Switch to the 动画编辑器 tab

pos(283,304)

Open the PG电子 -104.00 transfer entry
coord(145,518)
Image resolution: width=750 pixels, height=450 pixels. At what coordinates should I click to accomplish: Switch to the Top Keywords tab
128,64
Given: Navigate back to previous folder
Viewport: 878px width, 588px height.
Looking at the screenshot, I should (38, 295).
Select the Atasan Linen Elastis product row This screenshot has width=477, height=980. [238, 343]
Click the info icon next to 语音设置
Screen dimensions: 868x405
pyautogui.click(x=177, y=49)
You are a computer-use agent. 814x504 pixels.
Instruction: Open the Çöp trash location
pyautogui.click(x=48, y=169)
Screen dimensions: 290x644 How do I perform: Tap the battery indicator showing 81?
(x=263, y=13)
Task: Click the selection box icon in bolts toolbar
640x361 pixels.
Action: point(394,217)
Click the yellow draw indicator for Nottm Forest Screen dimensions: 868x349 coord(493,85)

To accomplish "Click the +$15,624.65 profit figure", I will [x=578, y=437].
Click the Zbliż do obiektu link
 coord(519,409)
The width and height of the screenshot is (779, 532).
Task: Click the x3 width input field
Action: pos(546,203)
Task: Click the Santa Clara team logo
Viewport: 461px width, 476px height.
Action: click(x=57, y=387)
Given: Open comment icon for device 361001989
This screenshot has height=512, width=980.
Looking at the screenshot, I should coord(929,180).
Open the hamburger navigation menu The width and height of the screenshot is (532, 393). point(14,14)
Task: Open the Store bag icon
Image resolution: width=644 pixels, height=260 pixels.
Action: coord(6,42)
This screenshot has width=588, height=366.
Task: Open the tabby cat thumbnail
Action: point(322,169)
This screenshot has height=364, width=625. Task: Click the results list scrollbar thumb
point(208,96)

§ **Assignment**:
Return an exact copy of the listing above, complete in every line.

§ **Exercise result**:
Switch to the 动画编辑器 tab

pos(283,304)

Open the PG电子 -104.00 transfer entry
coord(145,518)
Image resolution: width=750 pixels, height=450 pixels. At what coordinates should I click to accomplish: Switch to the Top Keywords tab
128,64
Given: Navigate back to previous folder
Viewport: 878px width, 588px height.
Looking at the screenshot, I should (38, 295).
Select the Atasan Linen Elastis product row This screenshot has width=477, height=980. [238, 343]
Click the info icon next to 语音设置
Screen dimensions: 868x405
pyautogui.click(x=177, y=49)
You are a computer-use agent. 814x504 pixels.
Instruction: Open the Çöp trash location
pyautogui.click(x=48, y=169)
Screen dimensions: 290x644 How do I perform: Tap the battery indicator showing 81?
(x=263, y=13)
Task: Click the selection box icon in bolts toolbar
640x361 pixels.
Action: point(394,217)
Click the yellow draw indicator for Nottm Forest Screen dimensions: 868x349 coord(493,85)

To accomplish "Click the +$15,624.65 profit figure", I will [x=578, y=437].
Click the Zbliż do obiektu link
 coord(519,409)
The width and height of the screenshot is (779, 532).
Task: Click the x3 width input field
Action: pos(546,203)
Task: Click the Santa Clara team logo
Viewport: 461px width, 476px height.
Action: click(x=57, y=387)
Given: Open comment icon for device 361001989
This screenshot has height=512, width=980.
Looking at the screenshot, I should coord(929,180).
Open the hamburger navigation menu The width and height of the screenshot is (532, 393). point(14,14)
Task: Open the Store bag icon
Image resolution: width=644 pixels, height=260 pixels.
Action: coord(6,42)
This screenshot has width=588, height=366.
Task: Open the tabby cat thumbnail
Action: point(322,169)
This screenshot has height=364, width=625. Task: Click the results list scrollbar thumb
point(208,96)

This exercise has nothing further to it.